As well, the Municipal Government Act restricts the ways in which municipalities can apply taxes. That act is up for review this year.

Feedlot operator John Schooten said the county’s proposed tax essentially targets about 15 feedlot owners who feed 400,000 of the 500,000 cattle on feed in the region. As such, it is unfair and inequitable.

He said a tax of $10 per acre of farmland would generate the amount needed, and all producers would pay a share because most feedlots also own farmland.

Alberta Beef Producers chair Bob Lowe, who lives in a neighbouring municipality, attended the Coalhurst meeting to voice ABP objections.

“I think it’s a very short-sighted, narrow-minded approach to raising revenues,” said Lowe.

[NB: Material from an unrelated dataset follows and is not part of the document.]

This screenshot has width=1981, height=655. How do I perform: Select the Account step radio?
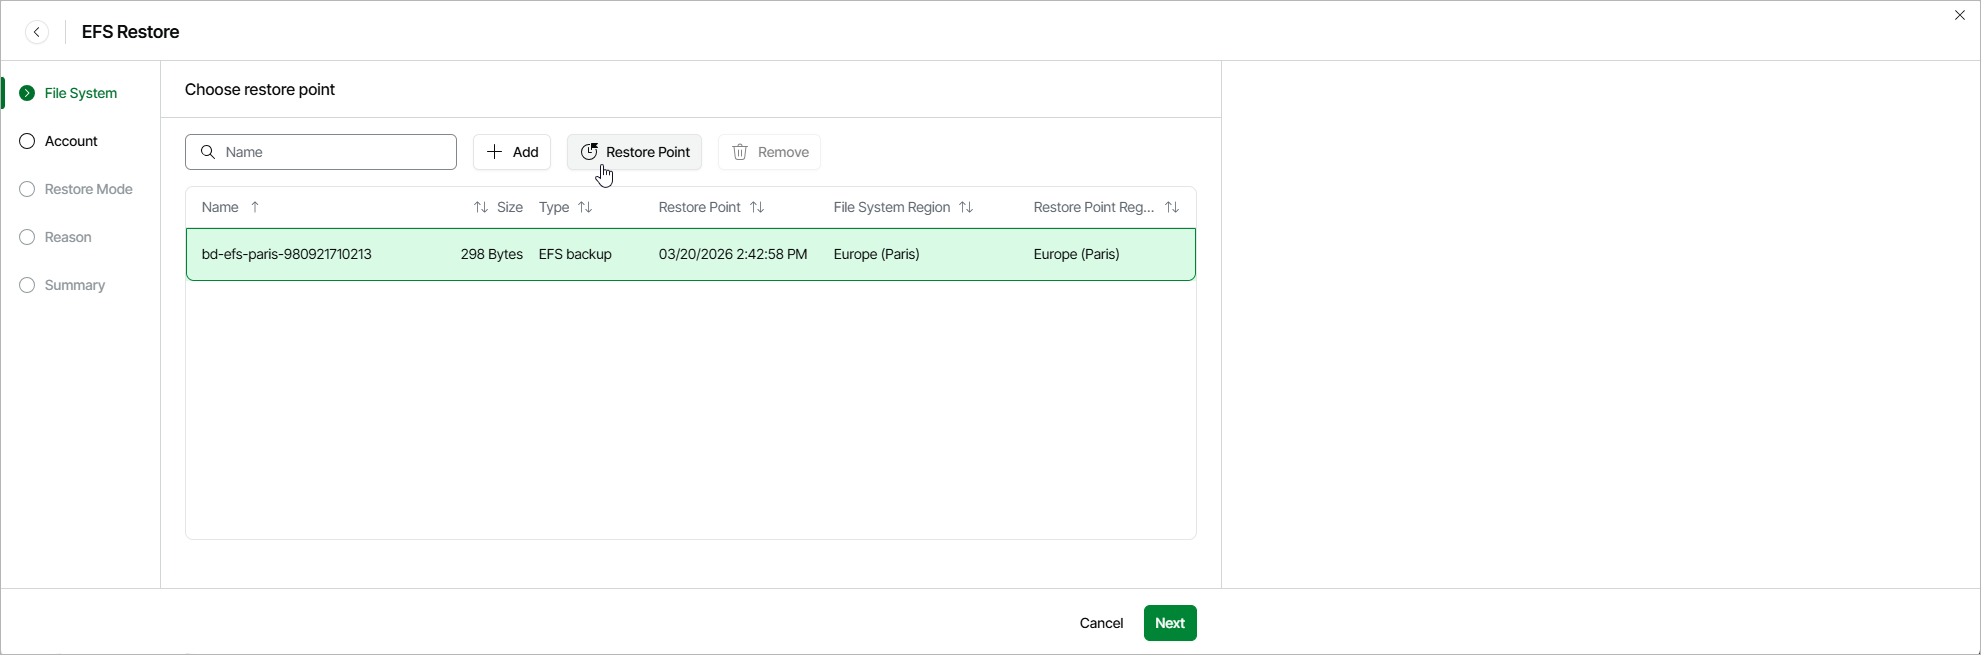pyautogui.click(x=27, y=141)
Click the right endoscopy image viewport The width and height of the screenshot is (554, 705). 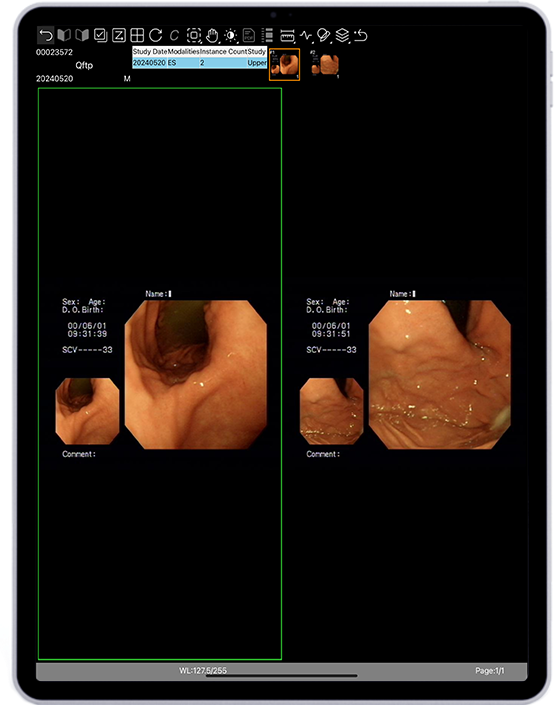click(406, 373)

“ABP absolutely opposes this tax. To pick on one segment of society, well, it’s just going to drive industry out. In the end, if they keep up this approach, feedlot alley will go away. The industry will just go away. We believe, as ABP, this infrastructure thing should never have been pushed from government down to the municipalities, and a way to fix this problem is push it back up to the provincial level.”

Lowe agreed roads and bridges must be maintained to allow commodity flow, but an infrastructure funding proposal might be announced this summer.

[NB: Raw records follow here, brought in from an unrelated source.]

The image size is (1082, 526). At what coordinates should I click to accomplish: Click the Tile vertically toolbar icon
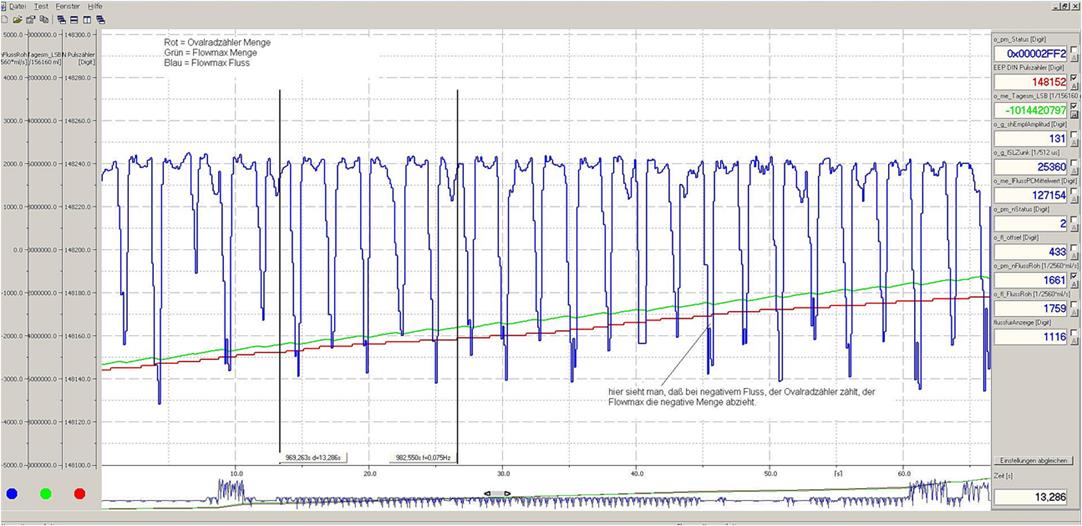click(87, 19)
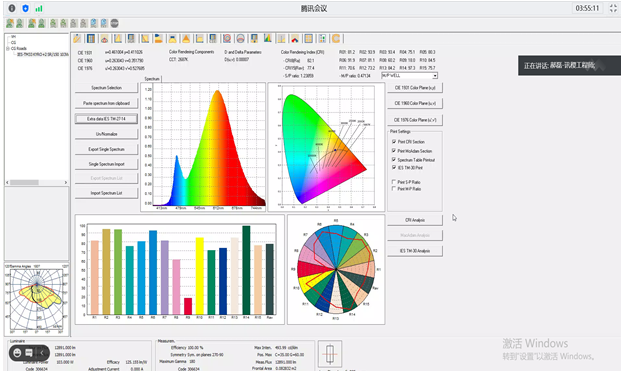Click the orange cone toolbar icon

(x=186, y=38)

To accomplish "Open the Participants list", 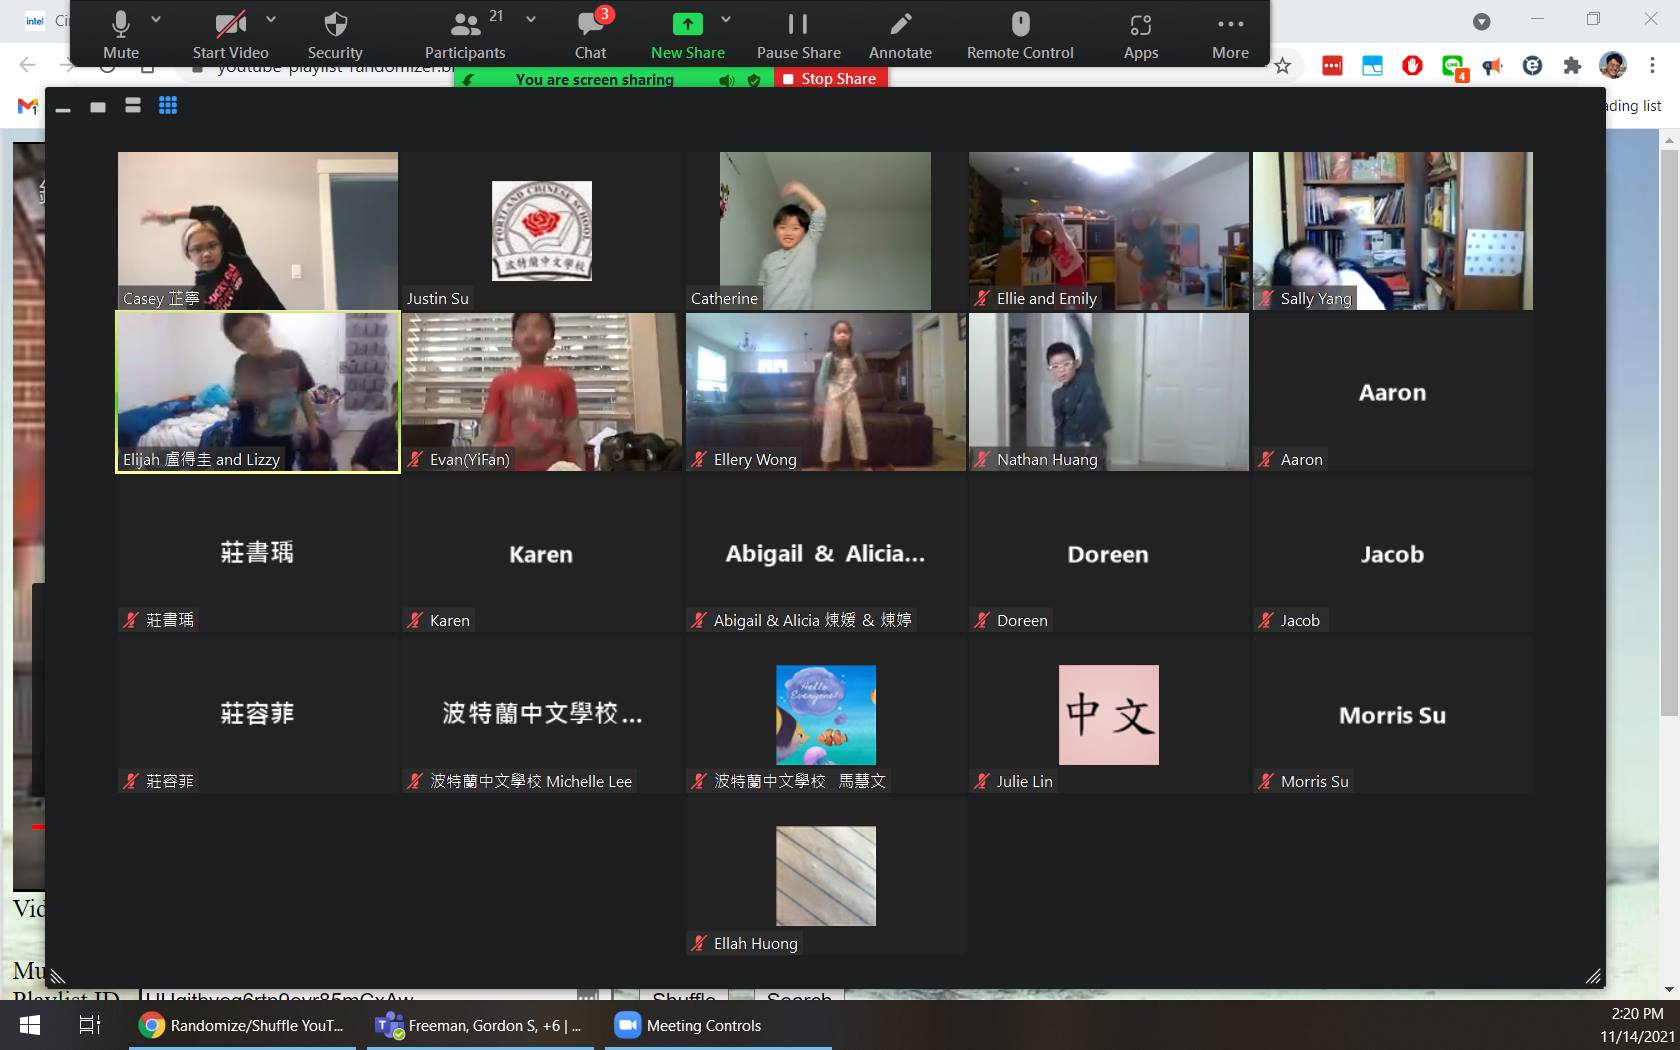I will [465, 24].
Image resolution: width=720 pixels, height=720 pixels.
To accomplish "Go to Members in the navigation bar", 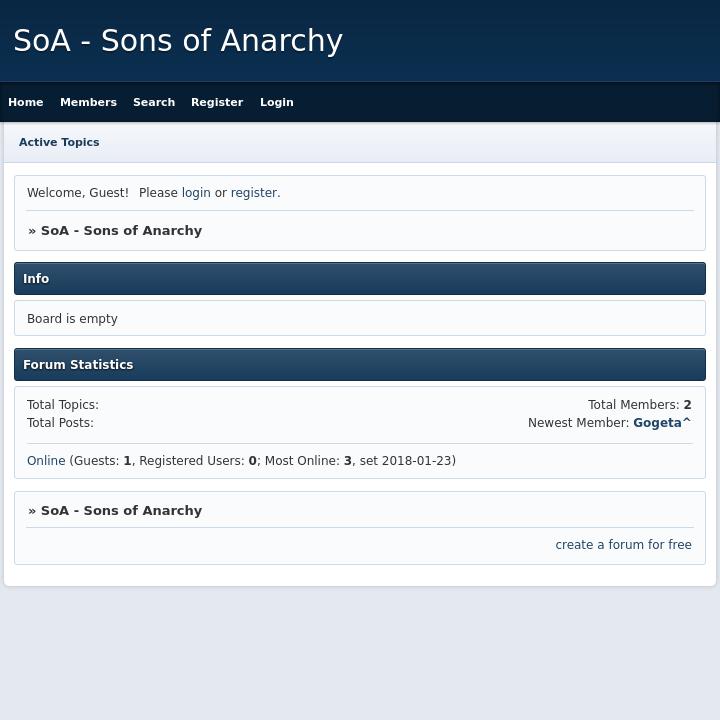I will [x=88, y=102].

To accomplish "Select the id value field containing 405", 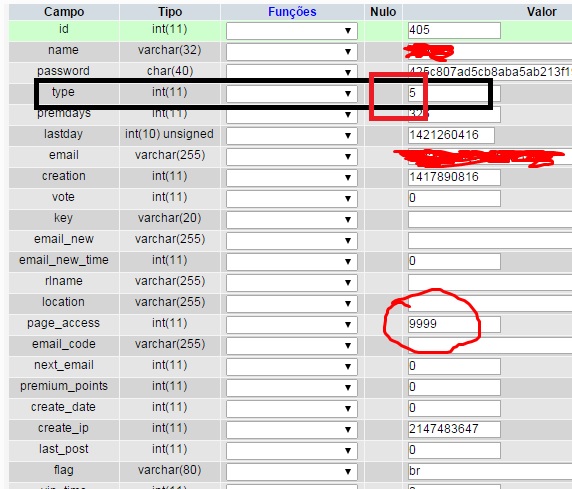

“It would be nice if these guys would kind of wait and see what that is.”

Hickey said delayed funds mean delayed work.

“I guess if we delay it, we’ll have no funding for infrastructure this year, so if that’s what the majority of people want, I suppose come the end of the day, that’s maybe what we’ll do,” said Hickey.

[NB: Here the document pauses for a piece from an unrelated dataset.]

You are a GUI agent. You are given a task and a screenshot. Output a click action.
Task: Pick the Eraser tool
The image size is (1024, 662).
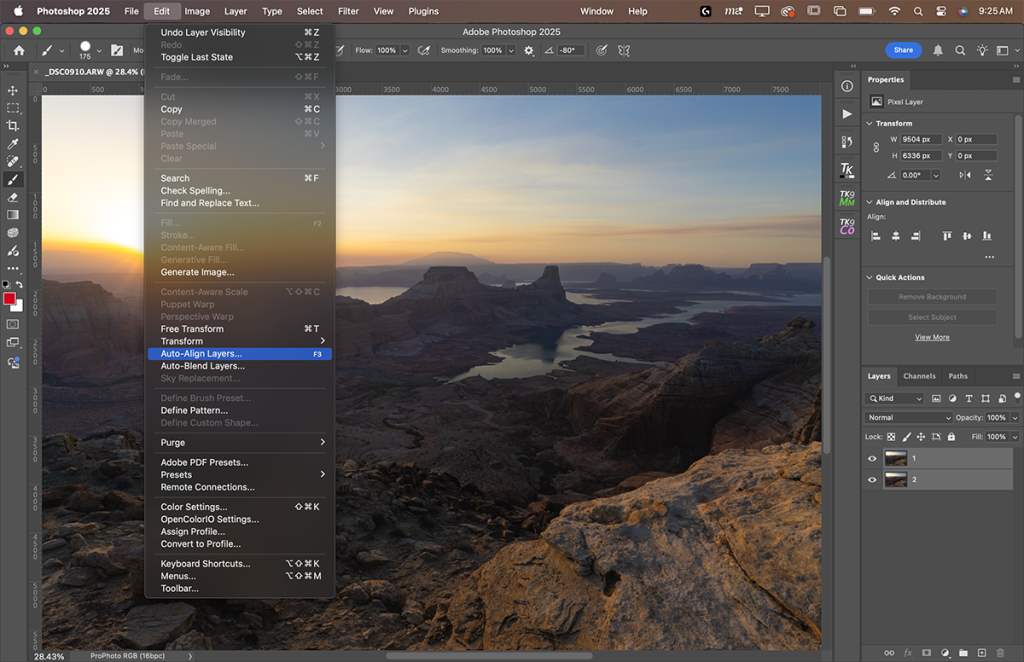pos(13,198)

“There’s a consequence to every action.”

Lowe said he doubts all funding options have been adequately considered, a view shared in a brief put forward by the ACFA and the Canadian Federation of Independent Business.

Amber Ruddy, Alberta director for the CFIB, said she is “flabbergasted” by the county tax proposal.

“We have heard from a number of members that have phoned in with concerns about the proposal. This is an unprecedented new way to bring in a tax. We work with municipalities across the province and across the country, and we haven’t seen something quite like this,” Ruddy said.

“A lot of different municipalities have infrastructure issues. What makes this the only solution? I think they need to go back to the drawing board and figure out something that’s going to be more palatable and accepted by the community because, you know, roads and bridges are used more than just by ranchers and farmers, and I think you need to come to some kind of happy medium here.”

The ACFA published a paper April 5 outlining what it considered to be the flaws in the county’s tax plan and put forward several alternatives. It said a special agricultural levy should be considered only after other options are explored.

“And if a new agriculture-based tax is to be employed, it should be a tax on cultivated land and not livestock,” the association said.

“This former approach spreads the funding burden across the entire agricultural community, including cattle feeding operations.”